- Falo cinco línguas vivas: alemão, francês, italiano, inglês e espanhol. Com o auxílio do grego antigo compreendo o grego moderno; simplesmente falo-o mal, mas estudo-o neste momento.
- Estuda-o? - estranhou Dantès.
- Sim. Fiz um vocabulário das palavras que conheço e dispu-las, combinei-as, virei-as e revirei-as de forma a bastarem-me para exprimir o meu pensamento. Sei cerca de três mil palavras, em rigor tudo o que preciso, embora, segundo creio, os dicionários registem cem mil. Bom, não serei eloquente, mas far-me-ei compreender às mil maravilhas e isso basta-me.
Cada vez mais atónito, Edmond começava a achar quase sobrenaturais as faculdades daquele homem estranho. Quis apanhá-lo em falta em qualquer coisa e continuou:
- Mas se não lhe deram penas, como conseguiu escrever esse tratado tão volumoso?
- Fi-las excelentes, a ponto de serem preferidas às penas vulgares se o material fosse conhecido, com as cartilagens das cabeças dessas enormes pescadas que às vezes nos dão nos dias de jejum. Por isso vejo sempre chegar com grande prazer as quartas-feiras, as sextas-feiras e os sábados, pois dão-me a esperança de aumentar a minha provisão de penas, e os meus trabalhos históricos são, confesso-o, a minha mais agradável ocupação. Recuando no passado, esqueço o presente; percorrendo livre e independente a História, esqueço-me de que estou preso.
- Mas a tinta? - insistiu Dantès. - Como obtém a tinta? - Dantes, havia uma chaminé na minha cela - respondeu Faria. Essa chaminé foi tapada algum tempo antes da minha chegada, sem dúvida, mas durante longos anos fizera-se lume nela e todo o interior ficou coberto de fuligem.

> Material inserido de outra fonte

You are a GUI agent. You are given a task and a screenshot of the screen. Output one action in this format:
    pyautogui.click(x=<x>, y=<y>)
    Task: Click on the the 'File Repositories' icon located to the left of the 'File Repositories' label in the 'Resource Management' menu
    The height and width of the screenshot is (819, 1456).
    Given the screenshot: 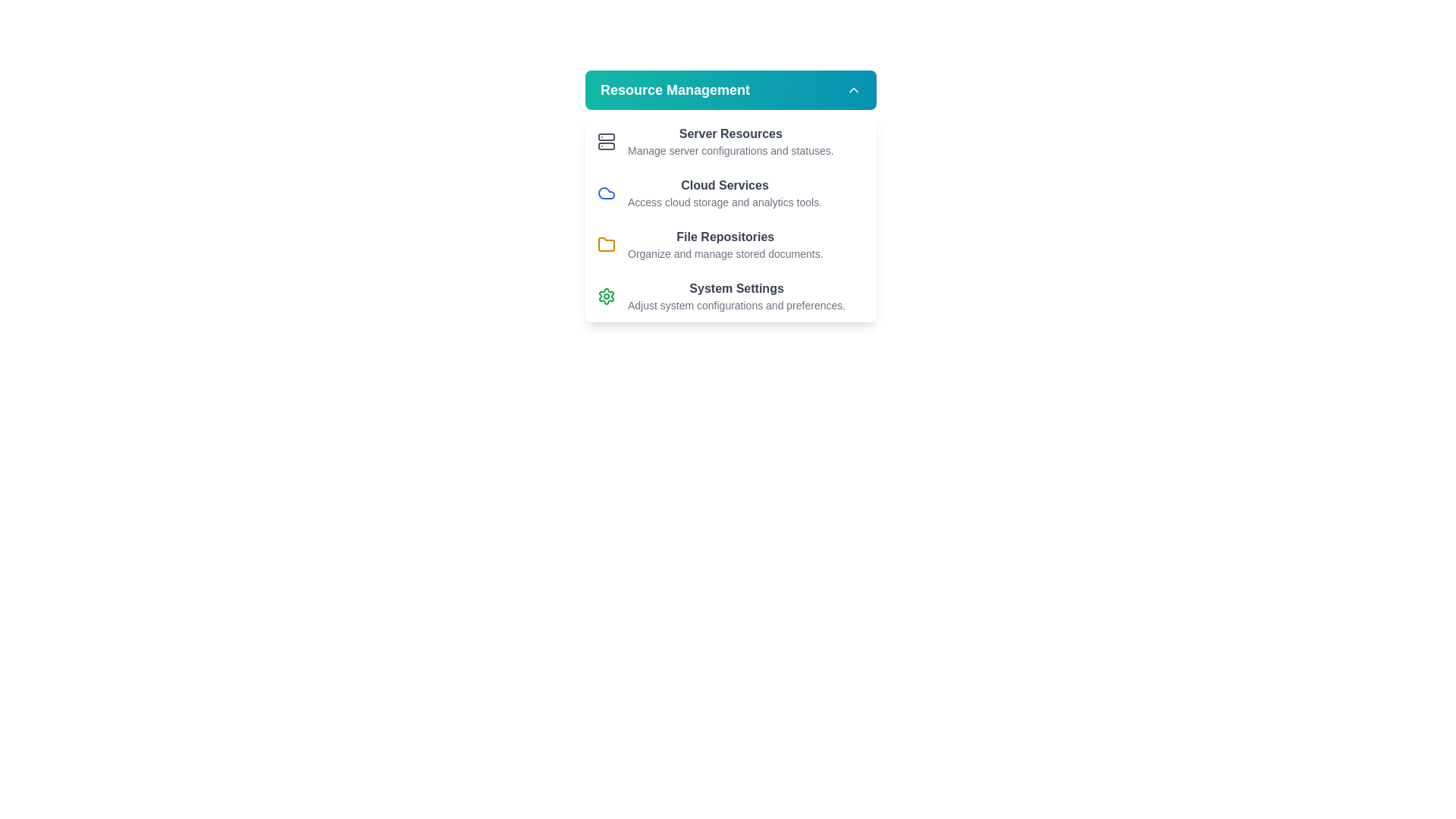 What is the action you would take?
    pyautogui.click(x=607, y=243)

Dissolvo a fuligem numa porção do vinho que me dão todos os domingos e obtenho uma tinta excelente. Para escrever as notas especiais e que têm necessidade de dar nas vistas, pico os dedos e escrevo com o meu sangue.
- E quando poderia ver tudo isso? - perguntou Dantès.
- Quando quiser - respondeu Faria.
- Oh, imediatamente! - exclamou o rapaz.
- Nesse caso, acompanhe-me - disse o abade.
E penetrou na galeria subterrânea, onde desapareceu. Dantès seguiu-o.